Some Congressional members may have an incentive for going slow on reform. Federal Elections Commission (FEC) data compiled by the non-profit Center for Responsive Politics show a cruise ship industry becoming more politically active. According to the Center, the industry donated $4,743,792 to federal campaigns between 1990 and June 2, 2008, with most of the amount coming after 2000.




The contributions were divided almost equally between Republicans and Democrats. It is important to note the FEC data exclude money invested in state and local races in places where the cruise industry is important, including Hawaii, Alaska, California and Florida.

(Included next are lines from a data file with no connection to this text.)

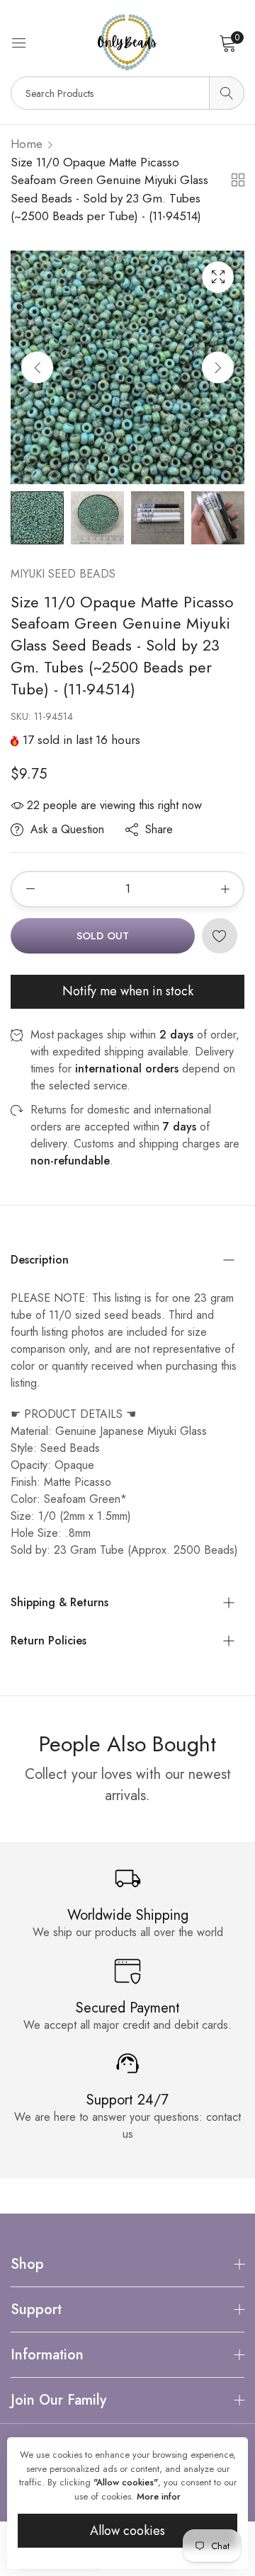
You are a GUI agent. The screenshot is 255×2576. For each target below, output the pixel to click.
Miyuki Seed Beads (63, 574)
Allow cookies (127, 2530)
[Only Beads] (127, 42)
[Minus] (30, 889)
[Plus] (224, 889)
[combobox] (127, 93)
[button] (218, 367)
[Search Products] (226, 93)
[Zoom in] (218, 277)
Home (26, 143)
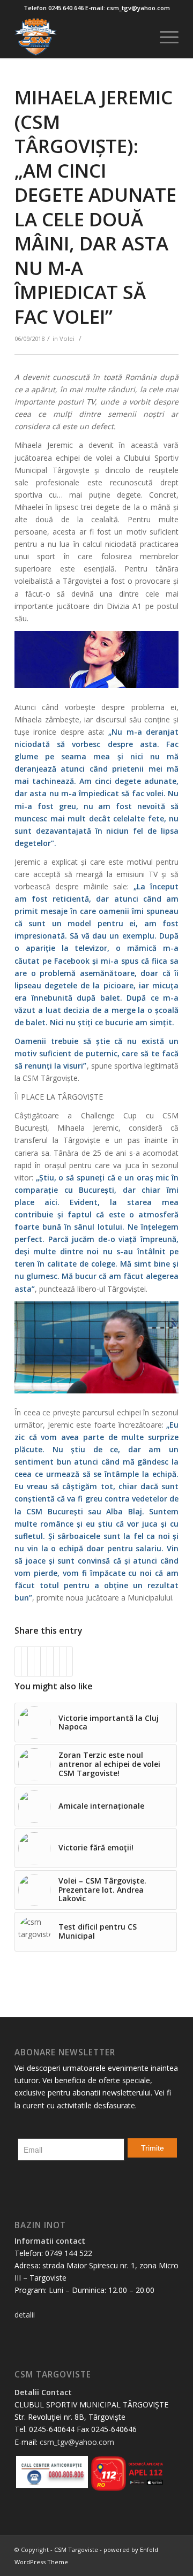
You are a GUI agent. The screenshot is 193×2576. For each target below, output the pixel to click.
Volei (67, 338)
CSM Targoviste (76, 2549)
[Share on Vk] (57, 1661)
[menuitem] (164, 37)
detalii (24, 2315)
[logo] (80, 37)
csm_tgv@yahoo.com (77, 2442)
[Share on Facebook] (18, 1661)
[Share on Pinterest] (37, 1661)
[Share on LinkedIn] (44, 1661)
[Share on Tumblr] (50, 1661)
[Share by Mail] (69, 1661)
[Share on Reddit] (63, 1661)
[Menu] (164, 37)
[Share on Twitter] (24, 1661)
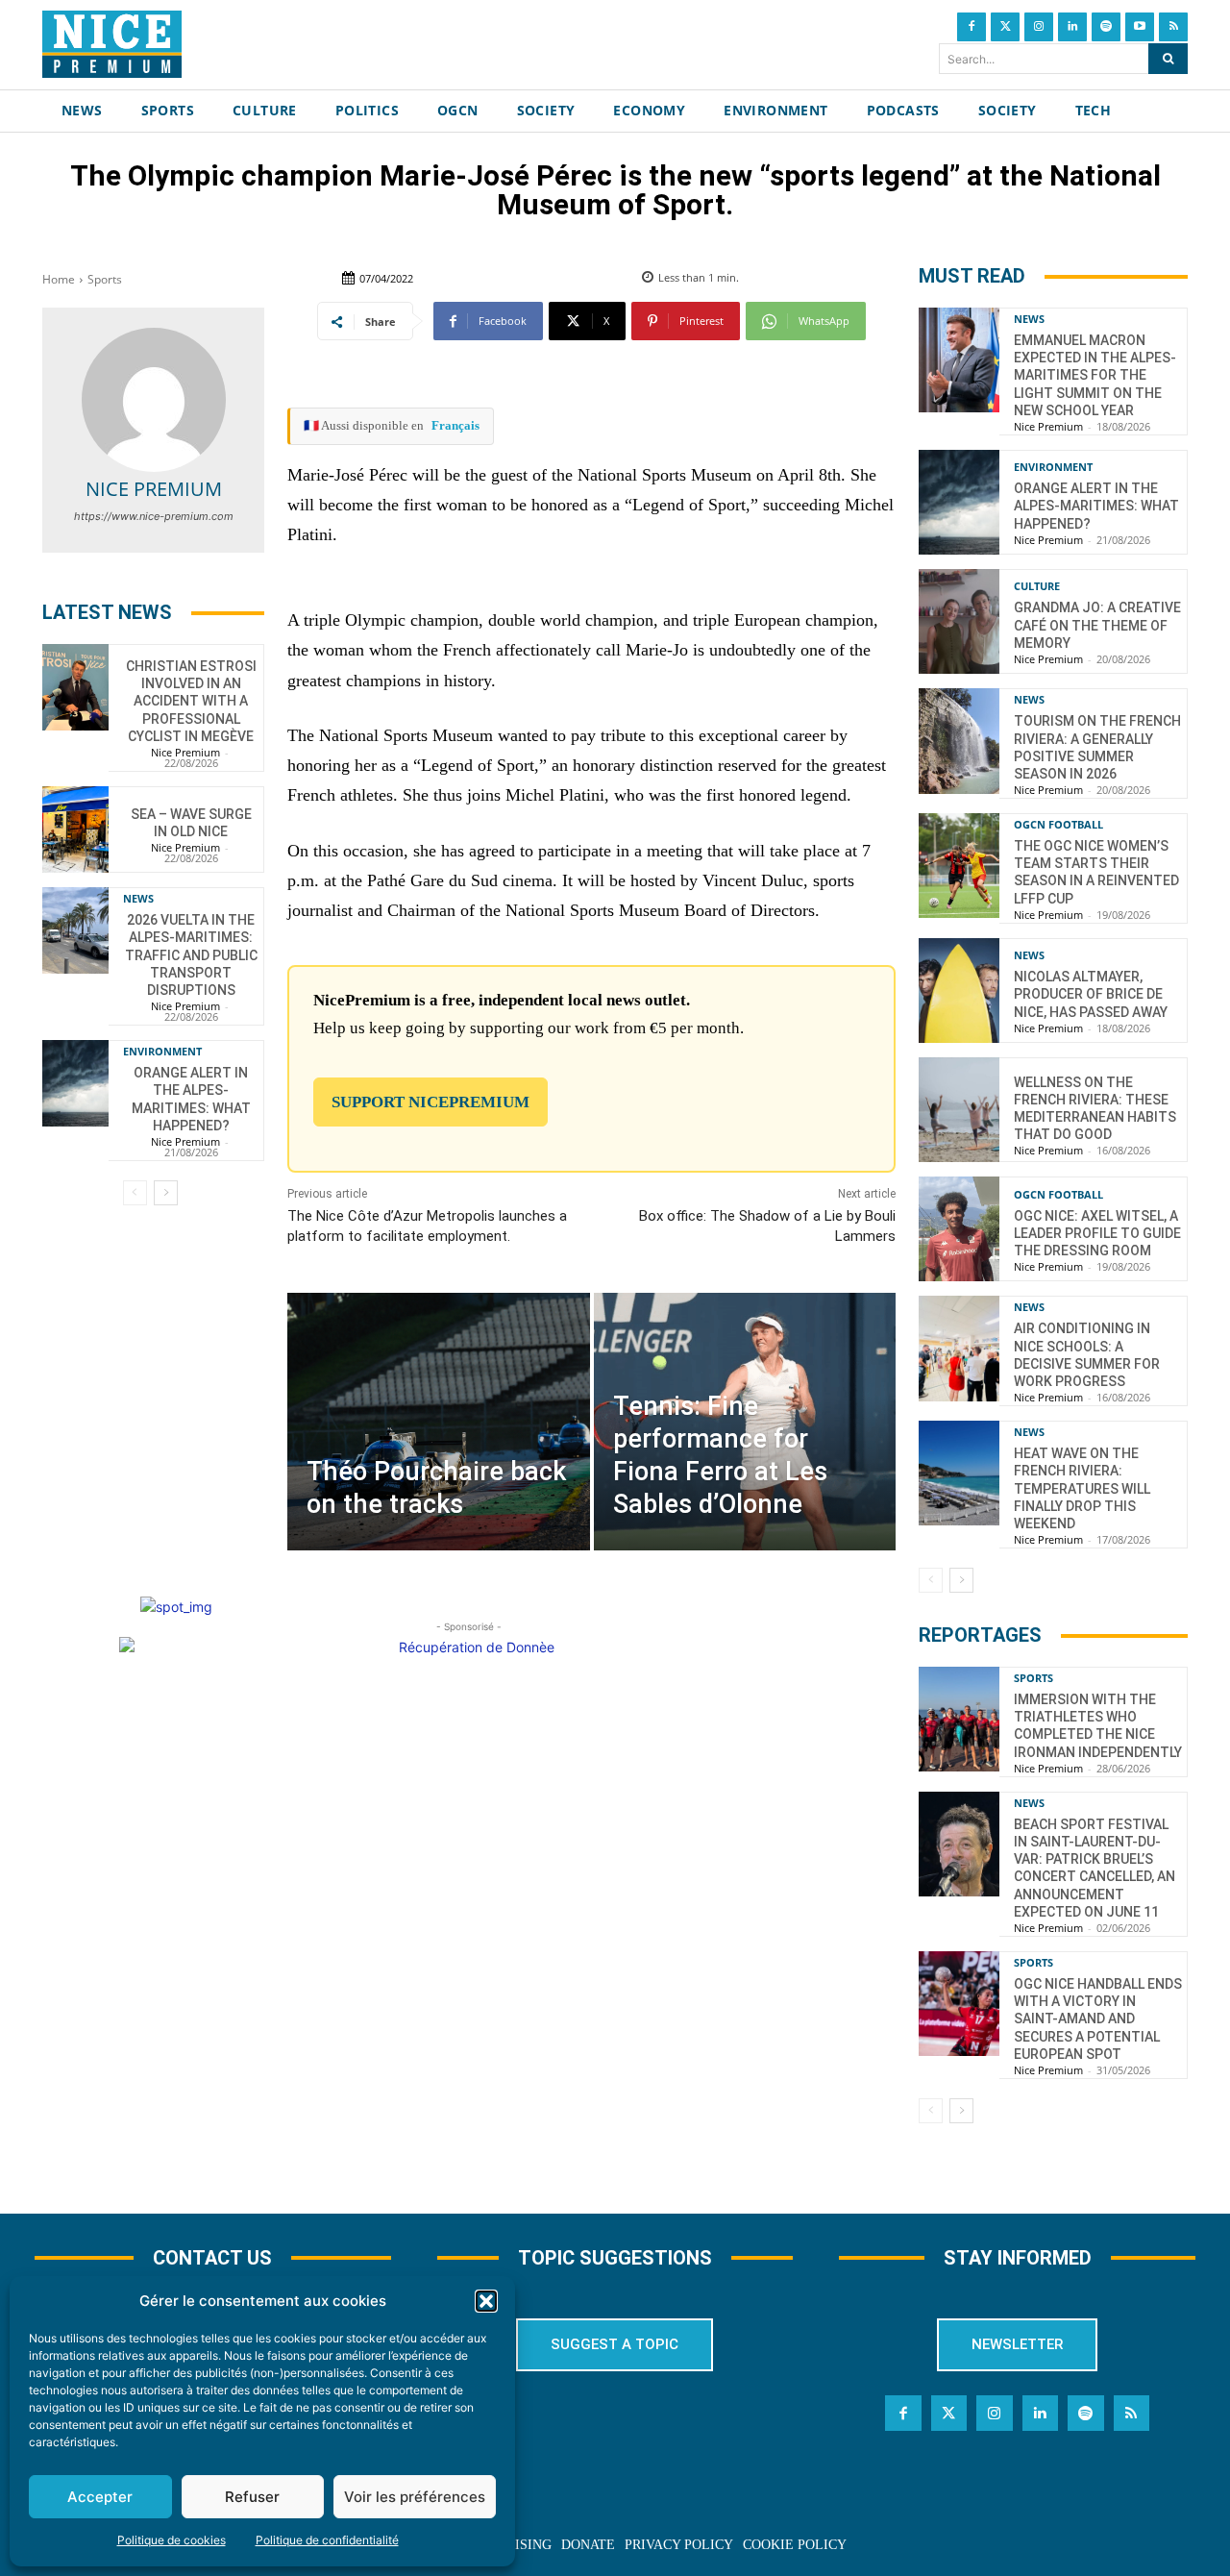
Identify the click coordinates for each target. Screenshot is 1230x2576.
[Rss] (1173, 26)
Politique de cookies (171, 2540)
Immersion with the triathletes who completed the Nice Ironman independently (1098, 1726)
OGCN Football (1058, 824)
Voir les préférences (414, 2497)
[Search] (1168, 58)
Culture (1037, 586)
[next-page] (166, 1192)
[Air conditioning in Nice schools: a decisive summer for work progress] (959, 1348)
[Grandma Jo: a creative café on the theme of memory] (959, 621)
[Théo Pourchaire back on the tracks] (438, 1421)
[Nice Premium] (154, 400)
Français (455, 425)
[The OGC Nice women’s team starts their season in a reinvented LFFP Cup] (959, 865)
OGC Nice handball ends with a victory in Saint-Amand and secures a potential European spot (1098, 2019)
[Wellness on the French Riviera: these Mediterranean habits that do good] (959, 1109)
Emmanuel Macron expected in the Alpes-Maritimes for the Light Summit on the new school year (1095, 375)
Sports (104, 279)
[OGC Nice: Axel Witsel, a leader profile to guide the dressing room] (959, 1229)
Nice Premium (154, 489)
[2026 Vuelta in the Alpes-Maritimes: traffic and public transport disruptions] (75, 930)
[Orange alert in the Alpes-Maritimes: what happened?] (75, 1083)
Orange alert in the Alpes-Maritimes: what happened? (191, 1099)
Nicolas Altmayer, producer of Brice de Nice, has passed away (1091, 994)
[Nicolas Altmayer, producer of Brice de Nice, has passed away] (959, 990)
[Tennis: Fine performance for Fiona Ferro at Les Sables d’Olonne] (745, 1421)
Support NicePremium (430, 1102)
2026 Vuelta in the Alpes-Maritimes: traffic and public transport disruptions (191, 955)
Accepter (100, 2497)
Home (58, 279)
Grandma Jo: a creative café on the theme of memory (1097, 625)
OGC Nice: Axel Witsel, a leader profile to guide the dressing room (1097, 1233)
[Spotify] (1106, 26)
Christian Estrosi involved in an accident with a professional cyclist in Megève (191, 701)
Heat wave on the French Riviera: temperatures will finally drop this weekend (1082, 1488)
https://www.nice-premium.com (154, 516)
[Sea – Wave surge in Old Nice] (75, 829)
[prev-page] (135, 1192)
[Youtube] (1139, 26)
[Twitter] (1005, 26)
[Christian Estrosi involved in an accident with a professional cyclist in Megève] (75, 687)
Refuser (252, 2497)
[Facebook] (971, 26)
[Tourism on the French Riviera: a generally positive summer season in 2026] (959, 740)
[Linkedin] (1072, 26)
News (138, 898)
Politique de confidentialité (327, 2540)
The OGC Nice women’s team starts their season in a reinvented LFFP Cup (1096, 872)
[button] (486, 2301)
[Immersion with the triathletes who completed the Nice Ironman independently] (959, 1719)
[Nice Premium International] (112, 44)
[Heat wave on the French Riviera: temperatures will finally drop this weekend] (959, 1473)
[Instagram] (1038, 26)
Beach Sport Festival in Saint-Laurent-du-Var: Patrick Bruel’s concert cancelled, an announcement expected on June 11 (1094, 1868)
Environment (162, 1051)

Washington and Mexico City have a different incentive for regulating the cruise industry.  Despite announced crackdowns, news reports document numerous arrests of ship personnel for smuggling drugs and other prohibited substances. The bust map traces a sea-going cocaine highway that begins in South America and veers off to the Caribbean on one side and the Pacific on the other. Port-hopping cruise ships can be ideal smuggling containers for the White Gold.




Crime and insecurity aboard the ships is not a public issue in Mexico, but the situation could change. Until now, cruise ship tourism in Mexican waters has been almost 100 percent foreign, but the SCT is studying the possibility of building home ports to allow affluent Mexican tourists the chance to sail the high seas aboard commercial cruise ships.




For the Mexican government, the cruise ship industry is a winner. In April, the Calderon administration signed a multinational agreement with the governments of Costa Rica, El Salvador, Honduras and Nicaragua aimed at attracting even more cruise ships. A new pro-cruise ship organization uniting the countries could be launched later this year. The goal of the Mesoamerican alliance is to "consolidate the region as the principal destination of cruise ships in the world," said Mexican Tourism Minister Rodolfo Elizondo.




Environmentalists, local activists and communities, as well as passengers and workers may end up losers to the expanding cruise industry.


Research and travel assistance for this article was supported in part by the Fund for Investigative Journalism.